AP Physics C E&M- 10.2 Redistribution of Charge between Conductors- Study Notes- New Syllabus
AP Physics C E&M- 10.2 Redistribution of Charge between Conductors – Study Notes
AP Physics C E&M- 10.2 Redistribution of Charge between Conductors – Study Notes – per latest Syllabus.
Key Concepts:
- Redistribution of Charge Between Conductors
Redistribution of Charge Between Conductors
When two conductors come into physical contact, charges move freely between them until both reach the same electric potential. The redistribution continues until electrostatic equilibrium is established.
Key Principles:
Charge Mobility: Free electrons move between conductors through the contact point.
Equipotential Condition: At equilibrium, both conductors are at the same potential:
\( \mathrm{V_1 = V_2} \)
Total Charge Conservation: The total charge of the system remains constant:
\( \mathrm{Q_{total} = Q_1 + Q_2 = Q’_1 + Q’_2} \)
Final Charge Distribution:
- For identical conductors, charges redistribute equally.
- For different conductors, charges redistribute such that:
\( \mathrm{\dfrac{Q’_1}{R_1} = \dfrac{Q’_2}{R_2}} \)
since potential \( \mathrm{V = \dfrac{1}{4 \pi \varepsilon_0} \dfrac{Q}{R}} \).
Grounding and Ground Potential:
Ground (Earth) is treated as a conductor with an effectively infinite charge reservoir.
The potential of the ground is defined as zero:
\( \mathrm{V_{ground} = 0} \)
If a conductor is connected to ground, charges flow between the conductor and Earth until the conductor’s potential is zero.
Induced Charging by Grounding:
- If an external electric field is applied near a grounded conductor, electrons move between the conductor and Earth.
- This induces a net charge on the conductor that cancels the internal field, maintaining electrostatic equilibrium.
- This process is used in experiments like the Faraday ice pail and in electrostatic shielding.
Physical Consequences:
- Large potential differences between conductors can cause discharge (sparks, static shock).

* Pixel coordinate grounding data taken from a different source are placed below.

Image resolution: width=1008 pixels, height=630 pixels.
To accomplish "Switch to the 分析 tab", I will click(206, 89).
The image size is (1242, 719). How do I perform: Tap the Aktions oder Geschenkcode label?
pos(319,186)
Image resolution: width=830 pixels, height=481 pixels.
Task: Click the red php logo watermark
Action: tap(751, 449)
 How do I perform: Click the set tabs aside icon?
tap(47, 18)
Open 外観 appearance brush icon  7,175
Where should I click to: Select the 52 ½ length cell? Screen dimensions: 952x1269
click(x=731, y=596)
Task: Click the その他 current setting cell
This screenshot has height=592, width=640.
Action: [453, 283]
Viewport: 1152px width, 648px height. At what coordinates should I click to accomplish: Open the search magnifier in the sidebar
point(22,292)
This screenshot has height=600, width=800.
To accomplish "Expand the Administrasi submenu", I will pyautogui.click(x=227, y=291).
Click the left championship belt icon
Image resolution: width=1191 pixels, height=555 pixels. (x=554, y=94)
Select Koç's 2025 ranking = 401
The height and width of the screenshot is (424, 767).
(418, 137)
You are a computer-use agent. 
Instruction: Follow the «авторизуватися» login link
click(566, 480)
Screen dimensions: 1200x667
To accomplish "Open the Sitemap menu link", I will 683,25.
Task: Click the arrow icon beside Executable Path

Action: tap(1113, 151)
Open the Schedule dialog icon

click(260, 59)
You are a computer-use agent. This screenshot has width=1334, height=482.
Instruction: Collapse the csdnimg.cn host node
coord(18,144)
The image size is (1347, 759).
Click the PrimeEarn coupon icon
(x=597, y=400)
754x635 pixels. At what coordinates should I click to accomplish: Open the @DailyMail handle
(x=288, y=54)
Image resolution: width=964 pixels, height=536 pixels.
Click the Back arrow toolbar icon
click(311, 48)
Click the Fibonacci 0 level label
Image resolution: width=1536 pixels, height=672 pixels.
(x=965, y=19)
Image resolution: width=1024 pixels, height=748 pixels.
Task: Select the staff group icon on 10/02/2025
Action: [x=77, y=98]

- Grounding can neutralize an object or induce charge in it depending on the configuration.
Example :
Two identical spheres, one with \( Q_1 = +6.0 \, \mu C \) and the other with \( Q_2 = -2.0 \, \mu C \), are brought into contact and separated. What is the final charge on each?
▶️ Answer/Explanation
Step 1: Total charge: \( \mathrm{Q_{total} = +6.0 + (-2.0) = +4.0 \, \mu C} \).
Step 2: Identical spheres share charge equally: \( \mathrm{Q’_1 = Q’_2 = \dfrac{4.0}{2} = +2.0 \, \mu C} \).
Final Answer: Each sphere has \( +2.0 \, \mu C \) after separation.
Example :
A sphere of radius \( R_1 = 0.05 \, m \) carries \( +3.0 \, \mu C \). It is brought into contact with a sphere of radius \( R_2 = 0.15 \, m \) that is initially uncharged. Find the final charges on each.
▶️ Answer/Explanation
Step 1: Total charge: \( \mathrm{Q_{total} = 3.0 \, \mu C} \).
Step 2: Potentials equalize: \( \mathrm{\dfrac{Q’_1}{R_1} = \dfrac{Q’_2}{R_2}} \).
Step 3: With conservation \( \mathrm{Q’_1 + Q’_2 = 3.0} \), solving gives: \( \mathrm{Q’_1 = 0.75 \, \mu C, \; Q’_2 = 2.25 \, \mu C} \).
Final Answer: Small sphere: \( +0.75 \, \mu C \); Large sphere: \( +2.25 \, \mu C \).
Example:
A neutral conducting sphere is placed near a positively charged rod. The sphere is then grounded while the rod remains nearby. Describe the charge distribution after the ground connection is removed.
▶️ Answer/Explanation
Step 1: The rod polarizes the neutral sphere: electrons shift toward the rod, leaving the far side positively charged.
Step 2: When grounded, electrons flow from Earth into the sphere, neutralizing the positive side.
Step 3: Ground is removed, trapping excess electrons on the sphere.
Final Answer: The sphere acquires a net negative charge due to induced charging by grounding.